→ **What is expected**: Transcribe the passage of the softmax function page that begins with the words containing "Softmax Function: Formula, Temperature" and ends with "by subtracting max(z).", keeping every character unchanged.

→ **Extracted text**:
· · ·
Softmax Function: Formula, Temperature Scaling, and Numerical Stability
Softmax σ(z_i) = e^{z_i}/Σe^{z_j} converts attention logits to probability distributions; temperature T<1 sharpens toward argmax (greedy), T→∞ flattens to uniform; numerically stabilized by subtracting max(z).
| Measure | Value | Unit | Notes |
|---|---|---|---|
| Softmax formula | σ(z_i) = e^{z_i} / Σ_j e^{z_j} | Input z ∈ ℝ^K; output is probability vector summing to 1 | |
| Temperature-scaled softmax | σ(z_i/T) | T=1 standard; T→0 argmax (greedy); T→∞ uniform distribution | |
| Numerically stable computation | σ(z_i − max(z)) | Subtracting max(z) prevents overflow; does not change the output value | |
| Gradient (diagonal Jacobian) | ∂σ_i/∂z_i = σ_i(1 − σ_i) | Derivative w.r.t. own input; off-diagonal: ∂σ_i/∂z_j = −σ_i·σ_j for i≠j | |
| Attention softmax input scale (d_k=64) | ÷8 (÷√d_k) | Dividing by √d_k=8 prevents large logits that saturate softmax gradients |
The softmax function maps a vector of arbitrary real numbers (logits) to a probability distribution over K categories. It is ubiquitous in language models: converting raw attention scores to attention weights, converting final hidden states to next-token probability distributions, and controlling sampling behavior via temperature.
The Formula
For a vector z = (z₁, z₂, …, z_K):
σ(z)_i = e^{z_i} / Σⱼ₌₁ᴷ e^{z_j}
Properties:
- Each output is in (0, 1) — strictly positive
- Outputs sum to exactly 1.0
- Order-preserving: if z_i > z_j, then σ(z)_i > σ(z)_j
Numerical Stability
Naive computation overflows for large logits. The numerically stable equivalent uses the identity:
σ(z)_i = e^{z_i − c} / Σⱼ e^{z_j − c}
where c = max(z). Subtracting c sets the maximum exponent to e⁰ = 1, preventing overflow.
· · ·
→ **Dataset records**:
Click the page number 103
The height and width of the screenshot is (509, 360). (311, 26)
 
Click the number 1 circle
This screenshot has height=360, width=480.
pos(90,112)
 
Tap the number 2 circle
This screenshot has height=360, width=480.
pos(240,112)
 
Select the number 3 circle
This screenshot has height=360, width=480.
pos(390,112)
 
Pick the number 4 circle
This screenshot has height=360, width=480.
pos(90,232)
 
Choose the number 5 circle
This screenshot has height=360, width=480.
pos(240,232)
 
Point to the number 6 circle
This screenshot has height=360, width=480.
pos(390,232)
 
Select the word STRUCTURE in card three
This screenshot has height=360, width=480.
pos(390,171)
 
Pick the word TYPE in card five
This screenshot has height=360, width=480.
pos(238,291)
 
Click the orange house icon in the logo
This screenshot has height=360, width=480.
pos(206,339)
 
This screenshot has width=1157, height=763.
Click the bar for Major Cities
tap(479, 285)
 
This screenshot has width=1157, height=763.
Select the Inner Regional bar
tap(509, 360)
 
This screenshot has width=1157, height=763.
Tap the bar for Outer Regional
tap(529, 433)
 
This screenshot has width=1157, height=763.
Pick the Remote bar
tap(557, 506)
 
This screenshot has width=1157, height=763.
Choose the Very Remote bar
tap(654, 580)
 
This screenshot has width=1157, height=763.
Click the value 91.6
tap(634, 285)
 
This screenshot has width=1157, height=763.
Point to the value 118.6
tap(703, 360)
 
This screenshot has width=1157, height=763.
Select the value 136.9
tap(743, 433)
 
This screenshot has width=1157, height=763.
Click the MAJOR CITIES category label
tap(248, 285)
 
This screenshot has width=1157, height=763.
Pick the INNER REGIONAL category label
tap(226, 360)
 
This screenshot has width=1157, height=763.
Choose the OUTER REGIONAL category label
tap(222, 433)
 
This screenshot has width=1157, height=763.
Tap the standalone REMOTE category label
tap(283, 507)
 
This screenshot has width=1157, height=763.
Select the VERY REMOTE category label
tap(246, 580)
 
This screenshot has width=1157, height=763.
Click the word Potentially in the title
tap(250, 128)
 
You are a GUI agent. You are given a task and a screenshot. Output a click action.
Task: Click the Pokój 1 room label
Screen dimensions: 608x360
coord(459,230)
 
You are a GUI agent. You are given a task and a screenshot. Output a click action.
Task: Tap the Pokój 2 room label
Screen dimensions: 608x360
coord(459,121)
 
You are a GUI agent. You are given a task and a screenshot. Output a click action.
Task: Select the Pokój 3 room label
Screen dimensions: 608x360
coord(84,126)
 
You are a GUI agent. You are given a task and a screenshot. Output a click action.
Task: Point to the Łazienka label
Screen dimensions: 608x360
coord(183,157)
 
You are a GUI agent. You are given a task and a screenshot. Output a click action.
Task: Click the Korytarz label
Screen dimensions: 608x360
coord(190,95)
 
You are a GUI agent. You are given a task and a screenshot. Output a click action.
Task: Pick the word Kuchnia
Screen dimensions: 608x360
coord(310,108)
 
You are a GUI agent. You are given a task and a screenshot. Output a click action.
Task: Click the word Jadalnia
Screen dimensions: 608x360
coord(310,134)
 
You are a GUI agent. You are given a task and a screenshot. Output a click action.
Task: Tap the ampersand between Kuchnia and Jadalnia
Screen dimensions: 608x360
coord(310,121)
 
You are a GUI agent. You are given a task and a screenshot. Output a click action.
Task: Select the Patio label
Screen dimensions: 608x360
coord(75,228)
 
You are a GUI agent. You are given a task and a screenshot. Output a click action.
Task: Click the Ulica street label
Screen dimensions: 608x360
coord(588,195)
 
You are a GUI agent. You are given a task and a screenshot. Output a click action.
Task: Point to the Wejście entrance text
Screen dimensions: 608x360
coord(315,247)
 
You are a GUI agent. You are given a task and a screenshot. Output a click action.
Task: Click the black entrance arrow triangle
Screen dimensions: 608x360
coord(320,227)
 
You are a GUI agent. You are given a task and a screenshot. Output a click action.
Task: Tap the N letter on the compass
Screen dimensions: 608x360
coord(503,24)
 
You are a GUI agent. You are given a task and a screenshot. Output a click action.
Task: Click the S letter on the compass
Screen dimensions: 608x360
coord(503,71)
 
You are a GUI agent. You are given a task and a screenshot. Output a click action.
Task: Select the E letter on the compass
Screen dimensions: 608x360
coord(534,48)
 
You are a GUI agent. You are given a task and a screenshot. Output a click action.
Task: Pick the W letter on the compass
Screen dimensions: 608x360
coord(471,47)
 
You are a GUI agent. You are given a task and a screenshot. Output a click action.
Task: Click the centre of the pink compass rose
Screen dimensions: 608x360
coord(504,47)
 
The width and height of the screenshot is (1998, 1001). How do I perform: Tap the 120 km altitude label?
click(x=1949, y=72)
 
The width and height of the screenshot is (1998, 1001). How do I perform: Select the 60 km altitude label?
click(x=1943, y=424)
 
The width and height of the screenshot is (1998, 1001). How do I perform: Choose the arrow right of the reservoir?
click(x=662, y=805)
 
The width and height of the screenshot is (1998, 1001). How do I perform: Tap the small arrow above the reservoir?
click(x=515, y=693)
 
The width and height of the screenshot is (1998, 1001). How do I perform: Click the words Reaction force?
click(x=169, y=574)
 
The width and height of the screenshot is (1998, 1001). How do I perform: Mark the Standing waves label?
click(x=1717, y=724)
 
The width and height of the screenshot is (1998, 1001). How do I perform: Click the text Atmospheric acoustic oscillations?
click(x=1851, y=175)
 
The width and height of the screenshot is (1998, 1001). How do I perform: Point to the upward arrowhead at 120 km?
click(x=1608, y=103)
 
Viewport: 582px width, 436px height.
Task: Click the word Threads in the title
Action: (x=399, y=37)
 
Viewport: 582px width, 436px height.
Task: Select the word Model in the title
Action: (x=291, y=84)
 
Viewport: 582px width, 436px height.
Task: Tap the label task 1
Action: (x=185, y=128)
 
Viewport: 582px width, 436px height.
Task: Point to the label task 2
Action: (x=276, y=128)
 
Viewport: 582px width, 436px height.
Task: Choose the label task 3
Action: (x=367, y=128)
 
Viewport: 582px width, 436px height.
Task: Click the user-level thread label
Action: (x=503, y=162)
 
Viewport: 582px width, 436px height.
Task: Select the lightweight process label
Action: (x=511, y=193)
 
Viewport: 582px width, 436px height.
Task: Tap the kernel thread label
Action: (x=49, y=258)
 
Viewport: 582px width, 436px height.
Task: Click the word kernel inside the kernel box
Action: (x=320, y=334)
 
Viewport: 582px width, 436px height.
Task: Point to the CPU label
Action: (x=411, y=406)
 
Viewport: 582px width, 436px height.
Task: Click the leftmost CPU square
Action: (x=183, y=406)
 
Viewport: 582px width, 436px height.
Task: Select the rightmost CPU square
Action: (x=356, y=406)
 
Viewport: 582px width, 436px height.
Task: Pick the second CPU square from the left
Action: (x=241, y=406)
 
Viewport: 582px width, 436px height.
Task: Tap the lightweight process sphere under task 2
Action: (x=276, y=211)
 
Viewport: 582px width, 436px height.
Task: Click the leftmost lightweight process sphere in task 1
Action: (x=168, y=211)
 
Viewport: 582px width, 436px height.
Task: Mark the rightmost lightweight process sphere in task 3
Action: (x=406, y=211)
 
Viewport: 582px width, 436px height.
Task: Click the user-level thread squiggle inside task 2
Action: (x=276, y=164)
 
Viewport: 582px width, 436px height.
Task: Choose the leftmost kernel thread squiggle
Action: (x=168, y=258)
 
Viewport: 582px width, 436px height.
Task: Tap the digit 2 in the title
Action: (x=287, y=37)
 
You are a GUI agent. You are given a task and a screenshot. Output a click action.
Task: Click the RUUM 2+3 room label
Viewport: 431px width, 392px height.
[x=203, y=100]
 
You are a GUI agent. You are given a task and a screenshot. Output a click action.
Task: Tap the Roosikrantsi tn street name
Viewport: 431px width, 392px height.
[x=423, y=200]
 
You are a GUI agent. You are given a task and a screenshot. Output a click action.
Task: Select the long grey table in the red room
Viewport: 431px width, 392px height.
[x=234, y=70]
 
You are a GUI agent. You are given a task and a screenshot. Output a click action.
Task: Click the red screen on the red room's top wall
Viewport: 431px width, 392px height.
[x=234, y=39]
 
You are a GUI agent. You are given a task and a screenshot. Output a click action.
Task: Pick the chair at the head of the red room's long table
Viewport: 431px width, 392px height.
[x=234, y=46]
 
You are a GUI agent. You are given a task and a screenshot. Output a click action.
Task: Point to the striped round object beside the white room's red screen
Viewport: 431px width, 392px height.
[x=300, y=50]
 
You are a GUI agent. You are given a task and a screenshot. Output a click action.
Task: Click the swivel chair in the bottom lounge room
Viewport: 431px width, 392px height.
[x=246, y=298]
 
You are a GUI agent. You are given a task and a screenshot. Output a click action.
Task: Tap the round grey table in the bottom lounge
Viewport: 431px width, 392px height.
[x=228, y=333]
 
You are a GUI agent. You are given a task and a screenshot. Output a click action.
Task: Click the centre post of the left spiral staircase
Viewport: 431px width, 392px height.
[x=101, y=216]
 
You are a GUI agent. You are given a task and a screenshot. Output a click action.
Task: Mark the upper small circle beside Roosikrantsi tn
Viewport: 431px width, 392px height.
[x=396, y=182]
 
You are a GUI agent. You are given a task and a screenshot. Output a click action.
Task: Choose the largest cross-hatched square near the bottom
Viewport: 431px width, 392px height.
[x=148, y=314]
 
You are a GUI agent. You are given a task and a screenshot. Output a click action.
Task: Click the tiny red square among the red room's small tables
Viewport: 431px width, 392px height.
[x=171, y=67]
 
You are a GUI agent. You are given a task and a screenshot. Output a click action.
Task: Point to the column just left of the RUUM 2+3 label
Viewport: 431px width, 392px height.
· · ·
→ **Correct answer**:
Softmax Function: Formula, Temperature Scaling, and Numerical Stability
Softmax σ(z_i) = e^{z_i}/Σe^{z_j} converts attention logits to probability distributions; temperature T<1 sharpens toward argmax (greedy), T→∞ flattens to uniform; numerically stabilized by subtracting max(z).